*RECORDS SHOWN*.
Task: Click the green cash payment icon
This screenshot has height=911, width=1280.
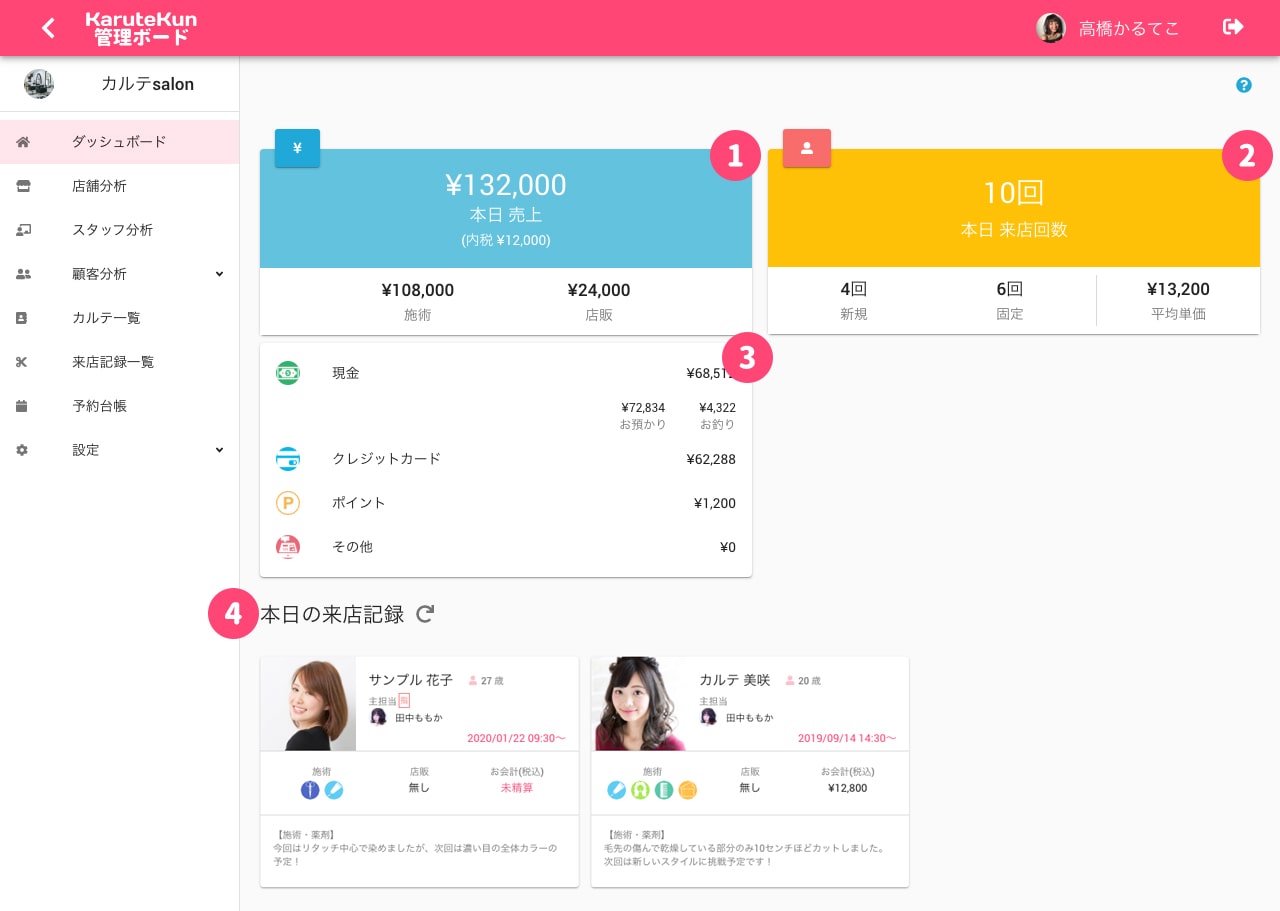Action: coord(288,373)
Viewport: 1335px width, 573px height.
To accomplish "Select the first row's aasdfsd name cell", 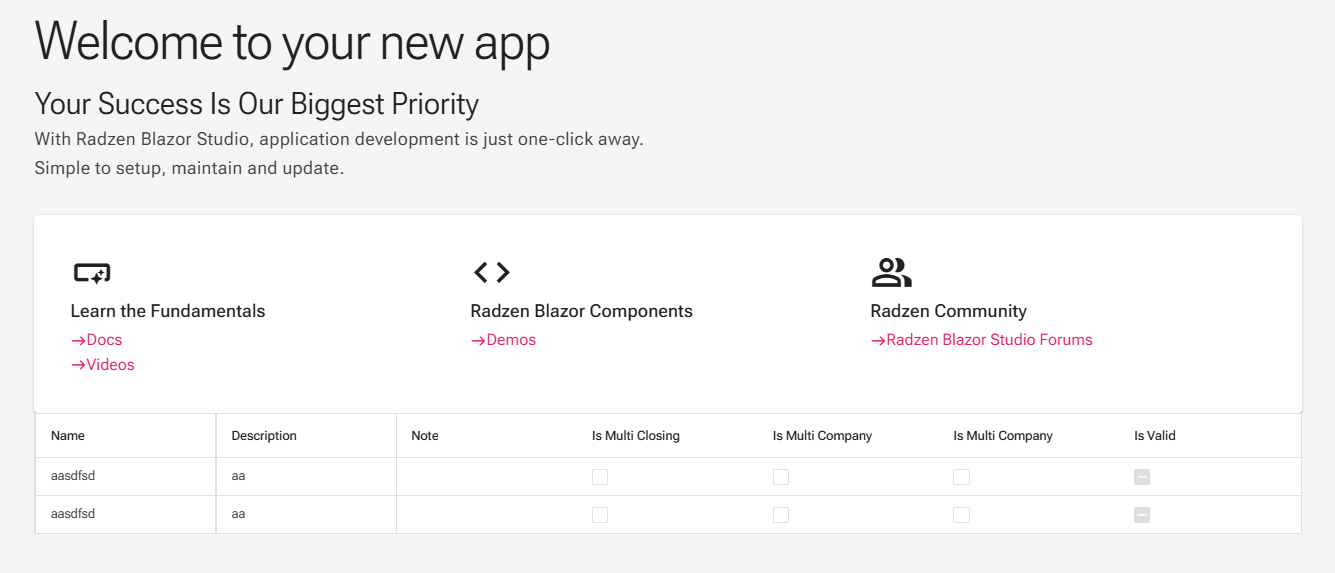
---
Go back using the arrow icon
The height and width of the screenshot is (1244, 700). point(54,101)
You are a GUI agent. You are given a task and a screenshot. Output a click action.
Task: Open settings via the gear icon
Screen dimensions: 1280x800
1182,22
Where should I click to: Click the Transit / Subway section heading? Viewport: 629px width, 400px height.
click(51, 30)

*WORK INSTRUCTIONS*. The result should be an exact copy of only the lines above from the one that holds "Task: Click the green cash payment icon" through the one that holds "the first row's", both ends included, without pictures.

*EXERCISE SOLUTION*.
Task: Click the green cash payment icon
This screenshot has height=911, width=1280.
Action: coord(288,373)
Viewport: 1335px width, 573px height.
To accomplish "Select the first row's aasdfsd name cell", 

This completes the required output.